Coca-Cola in its latest initiative seeks to provide clean water access to over 750,000 people through its latest ‘PAANI’ scheme. As a multimillion transnational brand, Coca-Cola, among other companies of its stature, is expected to work within countries where it operates under an environmentally sustainable template.
Earlier Coca-Cola Pakistan set out to achieve its ‘Replenish’ goal, becoming the first private company of its kind to create an initiative that returns water back to the communities from where it extracts it. Coca-Cola seeks to achieve that by providing water access for productive use and conservation activities with a goal of returning 100% of the water it used in global sales volume by 2020.
The Coca-Cola support system helps fund community-oriented water projects globally but especially in regions that have critical water problems. Most of its earlier work has taken place in Africa where communities in the midst of a humanitarian crisis are most in need of support.

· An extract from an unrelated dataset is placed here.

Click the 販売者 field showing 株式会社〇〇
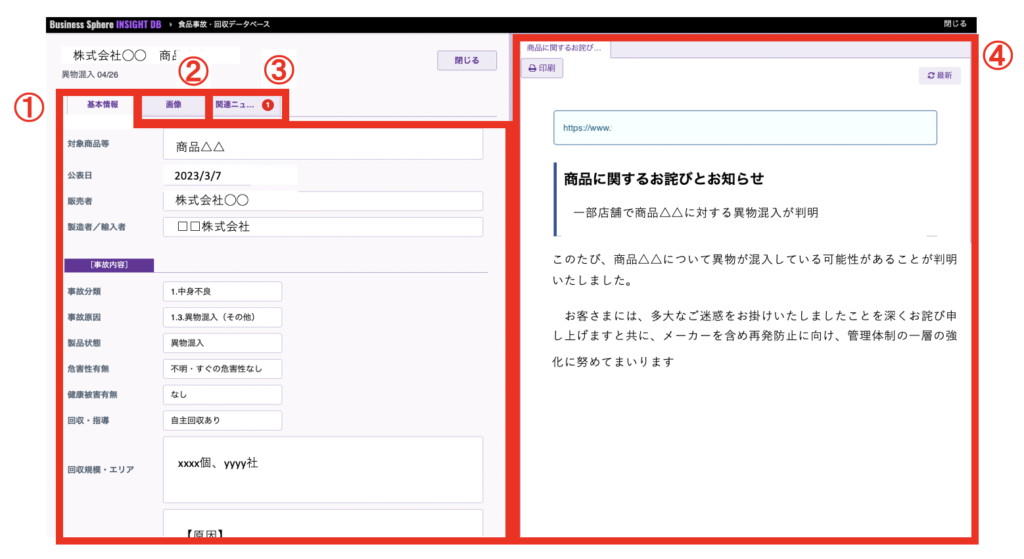 pyautogui.click(x=322, y=201)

Access to clean drinking water is not just a local issue either. With global resources dwindling at an unprecedented pace, the need for a sustainable and synchronized plan, most specifically from corporations, to cater to consumer needs is drier than ever before. The onus of responsibility lies with multi-national entities because eventually, large manufacturing plants are the top consumers of water in any given region, yet it is human consumption that takes higher priority.
CCI Pakistan, which also happens to be the Coca-Cola Company’s 6th largest bottler, has partnered with the World Wide Fund among other organizations to launch a corporate social responsibility (CSR) initiative called “PAANI”. The scheme will be focusing on installing water filtration plants in severely under-hydrated areas with an aim to obtain their inhabitants with access to clean drinking water for their daily use.
Back in 2014 Coca-Cola set up its first filtration plant at Malir Karachi and after 4 years WWF alongside CCI and Coca-Cola have jointly installed over 24 filtration plants across the country. Each plant has a daily working capacity of 2,000 liters of clean drinkable water produced per hour, serving an average community of 20,000 people.
Coca-Cola ensured that the plants are running on cutting edge purification technologies such as reverse osmosis and ultrafiltration, both of which produce potable-grade water. According to a study conducted by the WWF there has been a 10% to 15% decrease recorded in disease outbreaks within beneficiary communities.
According to the UNICEF, water sanitation, hygiene, and treatment of water-borne diseases cost the economy around Rs300 million per day. To add on top of it the macroeconomic losses incurred by disease and death, would make the overall loss massive when quantified. The main issue lies with children who are not only the most at risk from poor water availability and hygiene but also contribute to the future livelihood of the affected communities.
The UN Commission on Sustainable Development mentioned that in Pakistan alone, 200,000 children die annually from water-borne bacteria. Despite the problem of access to clean water is becoming global in magnitude countries like Pakistan, which is the sixth largest country in the world, is at the forefront of this problem. Earlier Coca-Cola also won the most prestigious award for promotional content within Pakistan that highlights social values and collective effort by communities as each individual contributes to a “bottle for change”.